Why not slam the brakes with ABS?
When you slam the rear brake, the rear wheel will lock, almost immediately. So the ABS will take over immediately as well, braking and letting go the rear brake at a high frequency.
Therefore, it takes longer before the weight of the bike has shifted to the front wheel, than when you would brake carefully.
The front brake will not perform as it should as well: you squeeze the front brake hard at a moment when the weight distribution is far from optimal. So the front wheel will lock as well, and, the same as with the rear brake, the front brake will come in and let go alternately.
All in all, you will loose many costly meters braking distance.
Different ABS systems
In most ABS systems, the ABS engages before a wheel locks. Understandably, because the ABS is always slightly later than real-time: the values of the sensor should be checked and analysed, and the controller has to take action.
According to the tests, the ABS system of Ductati seems to be almost perfect. In other systems, it may engage (long) before a wheel locks. This means, of course, that you can't brake as hard as you could brake in theory.
Reactions on stoppies
Most ABS systems prevent the rear wheel from lifting. There are two kinds of control:
A limit to deceleration
In this case, deceleration (the degree of braking) is simply kept below a certain value. You can never brake harder than that value, and with that value, the rear wheel will not lift.

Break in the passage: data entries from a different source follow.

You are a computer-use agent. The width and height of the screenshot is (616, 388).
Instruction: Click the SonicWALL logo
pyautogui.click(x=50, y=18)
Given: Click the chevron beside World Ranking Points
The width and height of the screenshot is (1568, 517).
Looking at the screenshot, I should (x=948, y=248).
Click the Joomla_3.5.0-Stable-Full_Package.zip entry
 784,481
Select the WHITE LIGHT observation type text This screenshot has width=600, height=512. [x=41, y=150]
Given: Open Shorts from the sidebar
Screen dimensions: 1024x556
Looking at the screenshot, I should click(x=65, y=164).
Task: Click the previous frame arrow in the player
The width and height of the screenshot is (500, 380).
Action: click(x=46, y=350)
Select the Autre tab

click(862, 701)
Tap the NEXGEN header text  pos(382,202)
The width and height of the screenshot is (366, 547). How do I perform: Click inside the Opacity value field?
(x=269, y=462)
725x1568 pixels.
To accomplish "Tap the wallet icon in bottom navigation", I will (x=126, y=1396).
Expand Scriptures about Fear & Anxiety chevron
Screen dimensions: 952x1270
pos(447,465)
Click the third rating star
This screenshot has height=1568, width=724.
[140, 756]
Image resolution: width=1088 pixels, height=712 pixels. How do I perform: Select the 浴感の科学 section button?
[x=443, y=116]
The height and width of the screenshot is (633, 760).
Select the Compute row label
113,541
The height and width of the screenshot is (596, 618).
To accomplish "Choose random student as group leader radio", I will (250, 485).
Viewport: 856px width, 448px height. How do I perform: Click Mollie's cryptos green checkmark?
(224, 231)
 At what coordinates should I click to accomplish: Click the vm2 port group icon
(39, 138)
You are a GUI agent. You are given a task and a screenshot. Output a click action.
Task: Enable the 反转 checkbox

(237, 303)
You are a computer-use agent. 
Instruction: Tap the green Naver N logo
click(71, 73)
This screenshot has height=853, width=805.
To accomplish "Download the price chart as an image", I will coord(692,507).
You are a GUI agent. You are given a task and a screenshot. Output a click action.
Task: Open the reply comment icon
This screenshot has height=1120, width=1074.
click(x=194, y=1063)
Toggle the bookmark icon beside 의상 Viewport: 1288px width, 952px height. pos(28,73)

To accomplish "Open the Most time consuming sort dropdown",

Front brake reacts to rear wheel lock
In this case, the ABS system will react at a locked rear wheel: when you use the rear brake, and the rear wheel lifts, the wheel will lock instantly. If the ABS system detects a locked rear wheel, it will react by loosening the front brake.
That system can take you by surprise, for instance when riding a downward slope: when riding a downward slope, the rear wheel locks easily (there is almost no weight on it), and the ABS will let go of the front brake. You will notice the fact that suddenly, for a hairy moment, you don't have any brake at all.
Another situation where this can happen is on bumpy roads: the rear wheel may loose contact for a short time, and will lock when you use the rear brake.
It is difficult to get detailed information about these kinds of control.
As far as it's known, BMW uses the latter method, except for the F-models. Honda and Yamaha use the first method, and Ducati has no method at all: a Ducati with ABS can lift its rear wheel.
If you intend to perform stunts with your bike or want to ride rough roads and off road, then it's very convenient if you can turn the ABS off.
What it all boils down to, is that you should practise, also when you your motorcycle has ABS.
When you can shutdown the ABS, also practise without ABS!
Braking in a corner
Adjust the speed
From time to time, you will misjudge a corner. The corner is tighter than it seemed, or it has a decreasing radius, or the surface of the road doesn't seem thrustworthy.
In that case, the best way to adjust your speed is to keep the throttle the same, and touch the rear brake slightly.
When you do that, the bike will not try to get upright. Instead, it will even turn in a bit more, and that's exactly what you need. (To help the bike a bit more, push it with your knee into the direction that it should go.)
Really brake hard
But sometimes it is necessary to really brake hard, while in a corner, You meet a combine, for instance, halfway the corner, or a cow.
Use the front brake
Really brake hard in a corner is possible. You should use the front brake.
You will almost never ride to the limit on the road, so there is room to brake, and even to brake rather hard, without going down. To brake hard, you should use the front brake, and you can, without going down.
Pull the clutch
When you wouldn't pull the clutch, and squeeze the front brake in a corner, your bike would get upright, and steer out of the corner. That is not always what you want.
That's why you need to pull the clutch, and you should actively push the bike into the corner, with your outside knee.
You should practise braking in a corner as well, from time to time. You will get experienced with what is possible, and you will automatically do what's necessary when it's needed.